[Start of Attachment]

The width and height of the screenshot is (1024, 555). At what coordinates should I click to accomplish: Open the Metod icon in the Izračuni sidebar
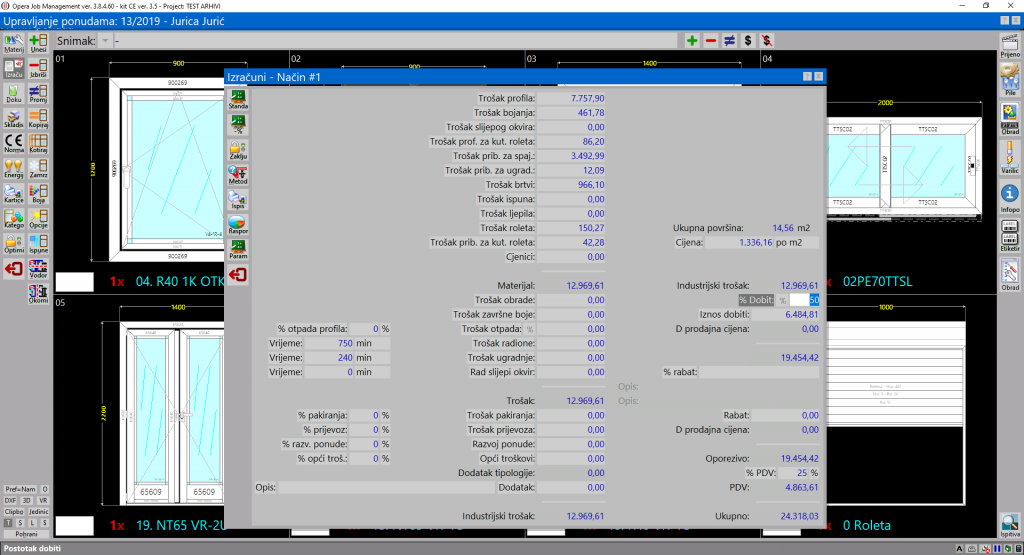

[End of Attachment]
[Start of Attachment]

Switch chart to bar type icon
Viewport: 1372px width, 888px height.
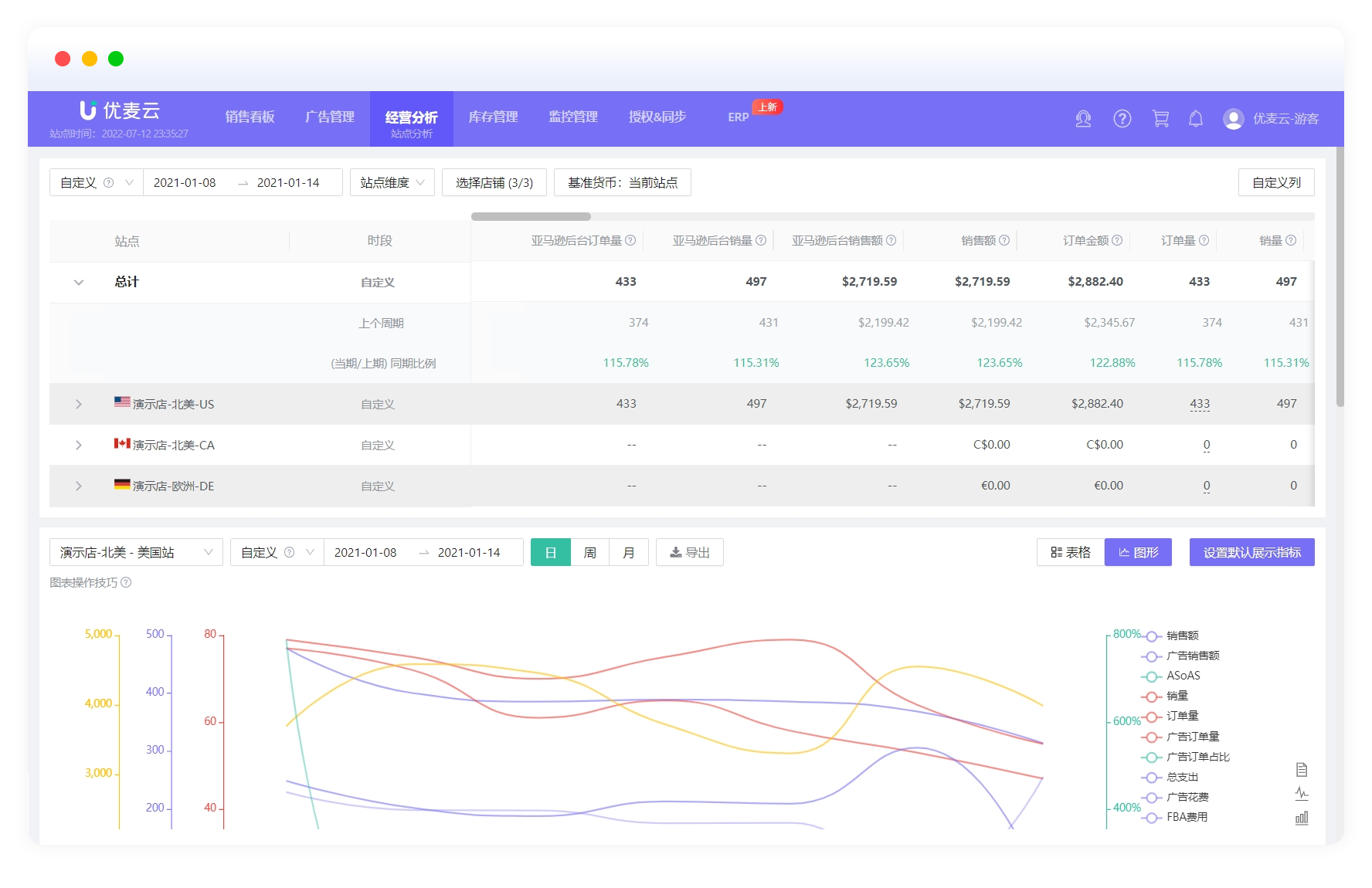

[End of Attachment]
[Start of Attachment]

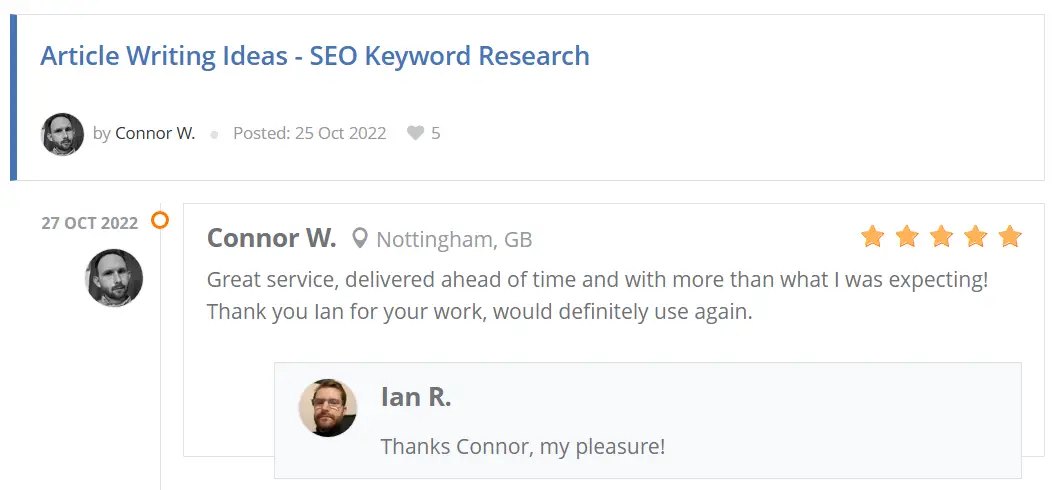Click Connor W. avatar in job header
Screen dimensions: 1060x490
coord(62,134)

[End of Attachment]

» Work order
Give the number of lines in the data above that include the word "icon", with no other words.

» Exercise solution
2